By Sim Barhoum
The typical elementary, middle and high school classroom is filled with chairs and desks, chalk and erasers, and a teacher and students. There is also closet space for backpacks, cabinet space for educational tools and wall space for exemplary student work. Does this traditional classroom provide the best teaching environment for teachers and the best learning environment for students? The answer depends on what needs to be taught, and we are quickly finding out that educational needs of the future look much different than the past.
It is widely known that American students are falling behind the world in the race for the jobs of the future. This is most apparent when looking at how job trends have led to the current political, legislative and cultural push for the advancement of STEM (Science, Technology, Engineering and Mathematics) curriculum.
What is STEM education?
STEM is an acronym referring to Science, Technology, Engineering and Mathematics. It was officially named this by the U.S. Government.
Why is STEM important?
Source: U.S. Dept. of Commerce
The future is STEM jobs
According to the Bureau of Labor Statistics, STEM jobs are likely to increase 17 percent from now until 2018. STEM degrees are logical pathways to STEM jobs, as more than “two-thirds of the 4.7 million STEM workers with a college degree has an undergraduate STEM degree.” Interestingly, many STEM workers have different degrees than the jobs they end up doing. “Only 35 percent of college-educated computer and math workers have a degree in computer science or math while 27 percent majored in the physical or life sciences or engineering.”
Additionally, a STEM degree unlocks the door to a host of other career opportunities. According to the Department of Commerce “almost two-thirds of the 9.3 million workers with a STEM undergraduate degree work in a non-STEM job.” For example, one-fifth of math majors go on to work in the education field.
The future is STEM curriculum
Some of the main advancements in the world, including medicine, energy and technology, have come from the minds of those that studied in the areas of STEM. The STEM workforce has also had a significant impact on a nation’s competitiveness, economic future and standard of living.
This is one of the main reasons why there is a push for public schools across the country to add STEM curriculum, and one such example is the teaching of specific STEM fields like sustainability and environmental awareness.
The future is STEM classrooms
Instead of teaching technology or engineering with a chalkboard, students will learn with interactive smart boards, digital devices like iPads, blueprint and drafting software, and tools that are being used in the real world on actual work sites.
Helping in this endeavor of merging practicality with education is The Green Schoolhouse Series (GSHS), a public/private collaboration trying to modify the traditional classroom so that lesson plans match up with the learning environment. In essence, the schoolhouses will be used as teaching tools educating the students and community members on the importance of many things, including sustainable living and building practices.
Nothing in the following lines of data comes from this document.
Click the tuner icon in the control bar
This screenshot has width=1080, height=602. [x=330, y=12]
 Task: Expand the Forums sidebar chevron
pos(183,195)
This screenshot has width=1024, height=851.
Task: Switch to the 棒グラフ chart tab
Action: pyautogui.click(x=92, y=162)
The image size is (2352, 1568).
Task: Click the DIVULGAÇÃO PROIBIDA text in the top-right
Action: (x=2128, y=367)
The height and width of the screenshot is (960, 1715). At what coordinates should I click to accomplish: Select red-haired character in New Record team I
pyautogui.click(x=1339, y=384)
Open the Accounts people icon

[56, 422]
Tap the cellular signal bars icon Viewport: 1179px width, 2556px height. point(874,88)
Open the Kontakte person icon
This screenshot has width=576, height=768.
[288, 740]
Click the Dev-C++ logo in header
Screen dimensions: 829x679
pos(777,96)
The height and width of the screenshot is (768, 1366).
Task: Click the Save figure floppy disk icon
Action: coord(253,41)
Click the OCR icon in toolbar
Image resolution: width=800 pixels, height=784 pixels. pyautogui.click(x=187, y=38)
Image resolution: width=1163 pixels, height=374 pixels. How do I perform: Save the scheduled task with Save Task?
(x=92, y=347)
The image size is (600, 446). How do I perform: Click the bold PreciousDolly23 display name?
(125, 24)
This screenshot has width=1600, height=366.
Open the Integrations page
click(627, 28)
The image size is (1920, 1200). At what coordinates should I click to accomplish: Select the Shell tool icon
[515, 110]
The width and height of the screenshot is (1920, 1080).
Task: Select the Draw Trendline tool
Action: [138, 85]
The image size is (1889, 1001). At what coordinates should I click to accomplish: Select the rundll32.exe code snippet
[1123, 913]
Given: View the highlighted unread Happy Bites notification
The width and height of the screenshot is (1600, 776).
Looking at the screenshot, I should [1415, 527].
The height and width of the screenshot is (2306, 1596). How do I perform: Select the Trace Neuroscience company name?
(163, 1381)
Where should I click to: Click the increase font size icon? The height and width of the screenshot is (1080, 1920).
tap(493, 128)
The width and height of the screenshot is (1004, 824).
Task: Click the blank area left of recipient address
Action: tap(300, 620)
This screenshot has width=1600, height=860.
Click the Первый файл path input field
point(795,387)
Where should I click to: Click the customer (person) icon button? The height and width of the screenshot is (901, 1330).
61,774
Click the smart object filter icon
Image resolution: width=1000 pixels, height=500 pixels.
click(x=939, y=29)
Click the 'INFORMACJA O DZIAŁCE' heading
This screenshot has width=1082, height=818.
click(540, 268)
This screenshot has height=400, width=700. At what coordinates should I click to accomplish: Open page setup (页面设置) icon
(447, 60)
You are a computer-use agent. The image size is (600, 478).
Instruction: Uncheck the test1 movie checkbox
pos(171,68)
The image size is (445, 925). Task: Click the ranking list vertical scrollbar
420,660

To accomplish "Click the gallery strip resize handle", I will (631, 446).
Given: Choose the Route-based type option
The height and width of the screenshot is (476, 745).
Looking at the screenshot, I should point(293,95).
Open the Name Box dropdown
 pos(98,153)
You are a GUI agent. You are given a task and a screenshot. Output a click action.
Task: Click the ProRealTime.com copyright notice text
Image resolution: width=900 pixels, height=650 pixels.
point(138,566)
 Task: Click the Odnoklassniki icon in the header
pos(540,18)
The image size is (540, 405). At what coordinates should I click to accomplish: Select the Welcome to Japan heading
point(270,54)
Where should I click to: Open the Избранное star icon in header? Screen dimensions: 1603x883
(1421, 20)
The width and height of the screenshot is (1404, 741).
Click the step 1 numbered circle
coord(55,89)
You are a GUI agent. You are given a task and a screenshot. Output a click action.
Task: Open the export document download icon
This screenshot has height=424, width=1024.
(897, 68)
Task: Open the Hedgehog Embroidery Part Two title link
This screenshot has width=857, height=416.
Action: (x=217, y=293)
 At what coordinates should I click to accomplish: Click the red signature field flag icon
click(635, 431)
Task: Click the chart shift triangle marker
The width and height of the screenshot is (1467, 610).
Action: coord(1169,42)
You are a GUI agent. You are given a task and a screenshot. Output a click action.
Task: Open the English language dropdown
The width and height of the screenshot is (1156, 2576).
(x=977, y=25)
A schoolhouse, called the Studio, will be built at Orangewood School in Phoenix and Principal Andree Charlson recognizes the value. “To secure the future of our nation and our place in the global economy, educating students on the issues of the environment and sustainability will be key.” Charlson continues, “Therefore, the development and interaction with the Green Schoolhouse will provide hands-on learning and connections for our students and the community.”
With the help of corporations, GSHS is on target to build donated, Leadership in Energy and Environmental Design (LEED) Platinum-designed, green schoolhouses on existing, low-income, public school campuses across the country, including Phoenix, Los Angles, San Diego, San Francisco, Chicago, Seattle, Atlanta, Boston, Philadelphia and Dallas with more locations expected beyond that. The first schoolhouse, called the Safari, is underway and will be completed this fall at Roadrunner Elementary School in Phoenix.
Some of the sustainable and advanced features of the schoolhouses include a solar rooftop system provided by Empire Renewable Energy, a STEM classroom sponsored by DeVry University, energy/water efficient restrooms provided by SLOAN and Excel Dryer, Inc., rainwater harvesting capabilities provided by BRAE and an outdoor classroom with native gardens provided by Blue Cross Blue Shield of Arizona.
Not only does this help jumpstart the much-needed STEM curriculum push, but it helps teachers, students and communities learn in classrooms that complement the curriculum of the future around sustainable living and building practices.